Thursday, March 22, 2007

Phone numbers

It just occurred to me that I've lost the ability to remember phone numbers. I've also forgotten the vast number of numbers I once committed to memory.

Fortunately, I can still remember my family's home number. My family has been using the same number since before I was born. I can also remember my best friends' phone numbers, at least my best friends in high school, but we're talking about just 4 numbers here. And of these 4 friends, only 1 (an ex-girlfriend) is still living in Vancouver, but at least the others' parents still use these numbers.



Whose number is this? Oh... damn you, Tommy Tutone!



Of all of the phone numbers I've had in the last few years (I've had around 10), I can only remember one: my mobile phone (or "cell", as we call them in North America) number in Beijing. I can't remember the mobile phone numbers I had in Taipei and Vancouver or the land line I had in Beijing. I can't remember any of my office numbers either. In fact, I haven't even memorized my current office number, but perhaps that's because I'm never there. Well, at least I can remember my current home and mobile phone numbers.

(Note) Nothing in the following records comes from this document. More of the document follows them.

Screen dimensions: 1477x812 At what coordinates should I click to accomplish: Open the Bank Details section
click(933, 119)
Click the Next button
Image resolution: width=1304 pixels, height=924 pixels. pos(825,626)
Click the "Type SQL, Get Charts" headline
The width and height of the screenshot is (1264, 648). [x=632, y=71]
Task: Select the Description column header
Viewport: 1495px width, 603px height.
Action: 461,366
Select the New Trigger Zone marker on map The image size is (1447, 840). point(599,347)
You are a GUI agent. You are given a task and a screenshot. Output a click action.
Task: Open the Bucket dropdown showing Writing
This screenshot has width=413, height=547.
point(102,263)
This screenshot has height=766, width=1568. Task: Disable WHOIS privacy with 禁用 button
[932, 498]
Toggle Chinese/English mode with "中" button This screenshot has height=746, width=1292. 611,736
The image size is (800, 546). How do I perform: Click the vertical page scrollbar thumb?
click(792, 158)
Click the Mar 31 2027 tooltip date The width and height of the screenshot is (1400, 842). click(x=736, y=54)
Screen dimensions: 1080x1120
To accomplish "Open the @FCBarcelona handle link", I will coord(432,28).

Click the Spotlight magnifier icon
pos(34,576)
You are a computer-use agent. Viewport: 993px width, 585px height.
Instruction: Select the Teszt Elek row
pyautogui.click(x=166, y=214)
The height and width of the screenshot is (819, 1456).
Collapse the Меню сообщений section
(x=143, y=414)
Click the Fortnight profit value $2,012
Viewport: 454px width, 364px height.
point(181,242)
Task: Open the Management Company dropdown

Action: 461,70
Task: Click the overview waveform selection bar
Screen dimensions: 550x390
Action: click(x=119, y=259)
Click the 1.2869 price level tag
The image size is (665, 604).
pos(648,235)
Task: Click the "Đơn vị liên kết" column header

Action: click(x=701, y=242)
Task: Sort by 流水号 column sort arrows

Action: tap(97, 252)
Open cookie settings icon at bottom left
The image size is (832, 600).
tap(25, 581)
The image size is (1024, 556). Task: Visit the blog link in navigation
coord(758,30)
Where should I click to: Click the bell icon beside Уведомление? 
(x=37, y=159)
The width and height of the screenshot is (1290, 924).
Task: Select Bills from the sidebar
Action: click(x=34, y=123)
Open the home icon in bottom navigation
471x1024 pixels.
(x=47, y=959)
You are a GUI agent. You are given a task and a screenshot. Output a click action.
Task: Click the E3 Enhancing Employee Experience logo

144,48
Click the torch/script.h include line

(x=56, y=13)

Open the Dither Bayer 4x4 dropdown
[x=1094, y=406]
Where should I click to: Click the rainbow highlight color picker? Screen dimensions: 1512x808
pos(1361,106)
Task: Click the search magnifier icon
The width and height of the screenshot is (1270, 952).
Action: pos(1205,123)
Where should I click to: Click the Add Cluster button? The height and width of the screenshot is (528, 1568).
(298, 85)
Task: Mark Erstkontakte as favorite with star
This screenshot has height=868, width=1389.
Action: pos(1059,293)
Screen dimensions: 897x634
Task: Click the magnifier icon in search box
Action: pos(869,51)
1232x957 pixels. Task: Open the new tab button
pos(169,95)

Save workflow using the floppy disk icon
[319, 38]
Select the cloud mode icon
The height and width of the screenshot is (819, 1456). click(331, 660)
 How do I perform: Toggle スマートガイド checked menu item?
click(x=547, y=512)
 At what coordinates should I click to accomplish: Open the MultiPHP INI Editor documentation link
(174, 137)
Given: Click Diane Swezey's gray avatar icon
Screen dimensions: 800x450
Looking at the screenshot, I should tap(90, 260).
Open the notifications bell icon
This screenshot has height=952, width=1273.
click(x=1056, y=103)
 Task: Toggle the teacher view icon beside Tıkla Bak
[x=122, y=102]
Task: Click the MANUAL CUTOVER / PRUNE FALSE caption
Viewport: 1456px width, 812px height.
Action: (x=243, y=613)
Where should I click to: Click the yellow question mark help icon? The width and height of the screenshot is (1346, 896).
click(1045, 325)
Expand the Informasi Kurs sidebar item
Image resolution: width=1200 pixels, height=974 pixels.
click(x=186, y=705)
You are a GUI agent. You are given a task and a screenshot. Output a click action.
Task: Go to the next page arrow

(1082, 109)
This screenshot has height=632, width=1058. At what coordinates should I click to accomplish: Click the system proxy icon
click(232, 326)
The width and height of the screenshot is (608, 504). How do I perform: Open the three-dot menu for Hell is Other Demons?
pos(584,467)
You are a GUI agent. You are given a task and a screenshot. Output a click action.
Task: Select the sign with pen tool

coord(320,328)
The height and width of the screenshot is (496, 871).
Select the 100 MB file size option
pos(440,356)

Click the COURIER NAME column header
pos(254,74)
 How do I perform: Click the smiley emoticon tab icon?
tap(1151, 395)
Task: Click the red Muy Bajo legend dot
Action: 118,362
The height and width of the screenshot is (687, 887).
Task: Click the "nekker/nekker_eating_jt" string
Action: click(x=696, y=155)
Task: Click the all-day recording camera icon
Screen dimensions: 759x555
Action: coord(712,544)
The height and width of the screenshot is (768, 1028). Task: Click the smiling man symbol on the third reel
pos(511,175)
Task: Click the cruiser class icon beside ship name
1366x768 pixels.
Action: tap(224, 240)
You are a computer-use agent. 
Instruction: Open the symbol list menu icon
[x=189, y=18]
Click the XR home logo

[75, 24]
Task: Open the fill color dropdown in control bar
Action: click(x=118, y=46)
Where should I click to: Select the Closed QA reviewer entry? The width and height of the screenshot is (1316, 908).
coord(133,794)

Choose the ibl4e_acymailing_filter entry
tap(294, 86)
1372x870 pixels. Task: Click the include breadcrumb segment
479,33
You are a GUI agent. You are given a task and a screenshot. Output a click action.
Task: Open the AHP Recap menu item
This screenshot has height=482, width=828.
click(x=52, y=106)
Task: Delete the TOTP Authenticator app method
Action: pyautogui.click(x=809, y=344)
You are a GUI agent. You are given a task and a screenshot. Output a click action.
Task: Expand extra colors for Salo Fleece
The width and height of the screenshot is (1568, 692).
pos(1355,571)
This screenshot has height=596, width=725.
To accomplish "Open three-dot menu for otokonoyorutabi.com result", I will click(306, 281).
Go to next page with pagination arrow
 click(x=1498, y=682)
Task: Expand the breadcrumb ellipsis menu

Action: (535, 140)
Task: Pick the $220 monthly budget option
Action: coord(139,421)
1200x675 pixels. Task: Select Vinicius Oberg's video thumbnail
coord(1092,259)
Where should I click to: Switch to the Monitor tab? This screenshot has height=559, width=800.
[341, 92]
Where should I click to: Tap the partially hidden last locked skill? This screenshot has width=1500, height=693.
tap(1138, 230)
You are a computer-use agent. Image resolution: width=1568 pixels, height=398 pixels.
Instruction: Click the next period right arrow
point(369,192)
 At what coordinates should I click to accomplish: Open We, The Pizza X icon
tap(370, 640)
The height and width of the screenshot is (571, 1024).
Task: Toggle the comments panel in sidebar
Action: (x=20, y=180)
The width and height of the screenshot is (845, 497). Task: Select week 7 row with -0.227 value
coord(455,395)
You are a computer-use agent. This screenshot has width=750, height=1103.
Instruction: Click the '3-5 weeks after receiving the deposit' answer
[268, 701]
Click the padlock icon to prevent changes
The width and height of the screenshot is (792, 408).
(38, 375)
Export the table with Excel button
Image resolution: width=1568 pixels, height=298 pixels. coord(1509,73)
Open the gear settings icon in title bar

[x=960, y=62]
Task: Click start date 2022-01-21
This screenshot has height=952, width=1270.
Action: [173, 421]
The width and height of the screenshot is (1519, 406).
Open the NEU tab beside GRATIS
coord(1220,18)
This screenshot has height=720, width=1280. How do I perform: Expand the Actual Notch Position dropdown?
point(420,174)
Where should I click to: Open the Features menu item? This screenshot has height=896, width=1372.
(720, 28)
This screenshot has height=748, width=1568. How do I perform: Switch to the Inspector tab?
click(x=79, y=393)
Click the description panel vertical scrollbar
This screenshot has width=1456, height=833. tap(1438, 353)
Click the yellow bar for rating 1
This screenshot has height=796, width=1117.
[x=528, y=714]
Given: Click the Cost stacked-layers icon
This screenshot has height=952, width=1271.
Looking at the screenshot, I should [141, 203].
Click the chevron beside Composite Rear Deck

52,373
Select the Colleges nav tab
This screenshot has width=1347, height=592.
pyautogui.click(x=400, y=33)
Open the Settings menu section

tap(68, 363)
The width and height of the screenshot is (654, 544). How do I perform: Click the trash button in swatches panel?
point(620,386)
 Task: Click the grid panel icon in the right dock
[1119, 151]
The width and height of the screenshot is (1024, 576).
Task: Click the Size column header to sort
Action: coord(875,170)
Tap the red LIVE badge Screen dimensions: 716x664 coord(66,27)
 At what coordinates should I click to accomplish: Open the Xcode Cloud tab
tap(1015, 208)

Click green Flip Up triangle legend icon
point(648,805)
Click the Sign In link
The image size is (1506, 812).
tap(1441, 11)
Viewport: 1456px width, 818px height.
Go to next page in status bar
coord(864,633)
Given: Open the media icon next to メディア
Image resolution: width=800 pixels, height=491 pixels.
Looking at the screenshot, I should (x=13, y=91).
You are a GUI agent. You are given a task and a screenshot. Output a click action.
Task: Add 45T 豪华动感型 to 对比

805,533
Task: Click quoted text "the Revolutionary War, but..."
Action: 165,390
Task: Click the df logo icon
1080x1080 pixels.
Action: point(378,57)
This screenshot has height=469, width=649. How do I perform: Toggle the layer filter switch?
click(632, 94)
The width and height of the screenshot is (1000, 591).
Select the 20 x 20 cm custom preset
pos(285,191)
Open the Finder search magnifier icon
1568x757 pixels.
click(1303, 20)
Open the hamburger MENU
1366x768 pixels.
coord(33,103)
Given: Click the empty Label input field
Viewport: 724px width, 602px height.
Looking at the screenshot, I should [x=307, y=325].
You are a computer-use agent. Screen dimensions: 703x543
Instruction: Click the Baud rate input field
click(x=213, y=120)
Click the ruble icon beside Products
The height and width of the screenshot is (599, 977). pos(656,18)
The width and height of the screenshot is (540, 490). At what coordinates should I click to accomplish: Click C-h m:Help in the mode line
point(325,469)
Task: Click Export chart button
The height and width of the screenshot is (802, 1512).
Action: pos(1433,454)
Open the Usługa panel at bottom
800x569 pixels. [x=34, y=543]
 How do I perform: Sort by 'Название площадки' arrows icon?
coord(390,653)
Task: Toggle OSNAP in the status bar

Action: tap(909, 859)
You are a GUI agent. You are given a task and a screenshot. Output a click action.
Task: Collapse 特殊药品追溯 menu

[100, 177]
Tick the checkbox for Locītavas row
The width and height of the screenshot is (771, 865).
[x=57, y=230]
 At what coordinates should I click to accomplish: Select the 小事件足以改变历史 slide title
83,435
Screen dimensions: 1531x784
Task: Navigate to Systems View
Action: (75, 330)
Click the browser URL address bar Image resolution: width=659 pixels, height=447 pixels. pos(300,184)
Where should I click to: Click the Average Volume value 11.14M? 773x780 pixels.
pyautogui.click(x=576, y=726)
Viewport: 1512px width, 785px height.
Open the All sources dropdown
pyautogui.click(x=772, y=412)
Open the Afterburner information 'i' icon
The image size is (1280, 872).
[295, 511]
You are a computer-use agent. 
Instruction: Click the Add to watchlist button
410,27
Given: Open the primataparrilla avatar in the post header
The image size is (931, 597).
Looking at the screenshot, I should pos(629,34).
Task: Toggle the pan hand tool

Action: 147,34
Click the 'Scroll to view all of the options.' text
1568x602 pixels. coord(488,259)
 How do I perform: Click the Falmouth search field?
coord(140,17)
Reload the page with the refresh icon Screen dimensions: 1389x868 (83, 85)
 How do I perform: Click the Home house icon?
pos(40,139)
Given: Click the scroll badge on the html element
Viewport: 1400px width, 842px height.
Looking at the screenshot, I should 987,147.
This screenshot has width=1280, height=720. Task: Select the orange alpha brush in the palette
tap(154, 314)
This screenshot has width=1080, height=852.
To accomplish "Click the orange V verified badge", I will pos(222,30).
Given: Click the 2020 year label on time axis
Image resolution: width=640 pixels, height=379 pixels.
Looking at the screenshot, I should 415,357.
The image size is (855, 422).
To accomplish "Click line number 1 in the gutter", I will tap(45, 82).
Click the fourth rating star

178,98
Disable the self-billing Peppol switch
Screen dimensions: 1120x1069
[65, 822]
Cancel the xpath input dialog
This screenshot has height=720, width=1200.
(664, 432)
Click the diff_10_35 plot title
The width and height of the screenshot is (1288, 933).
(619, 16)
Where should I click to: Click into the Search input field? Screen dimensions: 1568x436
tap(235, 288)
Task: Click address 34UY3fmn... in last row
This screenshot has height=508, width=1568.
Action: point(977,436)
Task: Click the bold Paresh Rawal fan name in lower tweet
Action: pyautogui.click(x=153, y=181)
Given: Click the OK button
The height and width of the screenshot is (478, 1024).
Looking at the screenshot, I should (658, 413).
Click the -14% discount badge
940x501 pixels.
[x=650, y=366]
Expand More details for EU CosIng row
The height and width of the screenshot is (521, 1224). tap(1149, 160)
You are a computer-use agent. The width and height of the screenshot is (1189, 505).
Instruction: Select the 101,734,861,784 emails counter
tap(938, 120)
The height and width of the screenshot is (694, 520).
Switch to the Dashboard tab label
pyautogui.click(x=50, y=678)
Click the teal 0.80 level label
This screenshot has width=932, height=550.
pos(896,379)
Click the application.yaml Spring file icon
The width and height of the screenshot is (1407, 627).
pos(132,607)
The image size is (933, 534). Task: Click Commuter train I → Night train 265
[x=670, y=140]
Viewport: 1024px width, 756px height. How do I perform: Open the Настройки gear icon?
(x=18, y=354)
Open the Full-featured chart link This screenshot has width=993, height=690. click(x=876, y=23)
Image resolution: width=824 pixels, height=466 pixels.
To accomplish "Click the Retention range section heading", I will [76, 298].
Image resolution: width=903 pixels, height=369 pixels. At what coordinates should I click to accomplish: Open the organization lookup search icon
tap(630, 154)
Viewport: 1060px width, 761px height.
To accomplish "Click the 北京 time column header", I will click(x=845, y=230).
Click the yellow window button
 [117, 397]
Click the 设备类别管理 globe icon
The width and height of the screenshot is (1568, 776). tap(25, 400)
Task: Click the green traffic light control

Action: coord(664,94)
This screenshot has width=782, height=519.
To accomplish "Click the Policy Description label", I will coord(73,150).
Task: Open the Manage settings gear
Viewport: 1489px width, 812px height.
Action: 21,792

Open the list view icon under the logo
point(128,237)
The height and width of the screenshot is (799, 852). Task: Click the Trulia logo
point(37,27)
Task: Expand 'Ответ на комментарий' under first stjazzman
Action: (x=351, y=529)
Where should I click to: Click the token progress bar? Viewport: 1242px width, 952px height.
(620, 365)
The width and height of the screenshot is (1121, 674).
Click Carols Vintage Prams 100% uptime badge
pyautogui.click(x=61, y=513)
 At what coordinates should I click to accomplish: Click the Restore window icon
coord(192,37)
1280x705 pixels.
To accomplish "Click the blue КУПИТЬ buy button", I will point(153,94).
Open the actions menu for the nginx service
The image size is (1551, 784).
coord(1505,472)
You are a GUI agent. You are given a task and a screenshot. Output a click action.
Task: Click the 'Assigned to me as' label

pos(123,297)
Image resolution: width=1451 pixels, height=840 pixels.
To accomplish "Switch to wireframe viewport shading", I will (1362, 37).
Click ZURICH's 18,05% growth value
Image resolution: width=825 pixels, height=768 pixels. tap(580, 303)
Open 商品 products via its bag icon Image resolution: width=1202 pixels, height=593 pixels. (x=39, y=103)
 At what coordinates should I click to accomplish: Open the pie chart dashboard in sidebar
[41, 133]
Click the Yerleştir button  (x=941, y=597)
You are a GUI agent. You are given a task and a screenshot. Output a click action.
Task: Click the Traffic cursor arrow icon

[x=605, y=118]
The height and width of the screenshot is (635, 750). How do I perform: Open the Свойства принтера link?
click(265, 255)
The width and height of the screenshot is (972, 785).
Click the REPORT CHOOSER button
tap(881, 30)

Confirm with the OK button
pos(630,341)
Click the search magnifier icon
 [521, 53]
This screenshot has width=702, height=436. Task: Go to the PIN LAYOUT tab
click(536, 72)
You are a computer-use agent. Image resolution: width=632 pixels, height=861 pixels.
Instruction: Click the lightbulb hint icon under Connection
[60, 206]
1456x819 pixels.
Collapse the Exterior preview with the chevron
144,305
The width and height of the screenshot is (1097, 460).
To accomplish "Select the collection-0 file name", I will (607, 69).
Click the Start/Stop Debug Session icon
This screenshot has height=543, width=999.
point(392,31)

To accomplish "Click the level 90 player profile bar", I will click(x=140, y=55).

In Hong Kong, there are people I call regularly, but mobile phone rates here are so cheap - I get 2000 anytime minutes a month for $95 HKD, less than $15 CAD - that I usually just call them with my mobile phone. And the person I talk to (or perhaps talkED to) most often lives in the same building as me, so I just have to dial her 4-digit extension number.

Perhaps I no longer bother to memorize telephone numbers because I rely on the phone directory in my phone. I can connect to any of my friends and relatives by looking up their names, which is a simple matter of pushing a couple of buttons - no memorization necessary. In high school, I committed my best friends' phone numbers to memory because I had to dial their numbers every time I called them, which I did quite often; bear in mind that this was before the age of instant messaging. We eventually began to own mobile phones, but the rates back then were not cheap, so we usually used land lines. I suppose we could have used speed dial, but 1. they were my family's phones, not my own, 2. I was too lazy to program numbers into speed dial, and 3. I committed numbers to memory rather quickly.

Unfortunately, because I no longer have to dial phone numbers, I no longer memorize numbers. I also have the nasty habit of ONLY programming peoples' numbers into my phones and not writing my numbers down anywhere else. If I lose my phone, I will lose all contact with the outside world! If I lose all of my numbers, the only people I can contact are my parents, an ex-girlfriend in Vancouver, the parents of my 3 best friends in high school, and my own mobile phone number in Beijing!

Maybe I should write down my phone numbers somewhere...

1 Comments:

At 1:20 p.m., Blogger Triple D said...

IT's been a while since I last visited. Good to see you're writing again.

I've totally offloaded the task of memorizing numbers to my cell phone as well.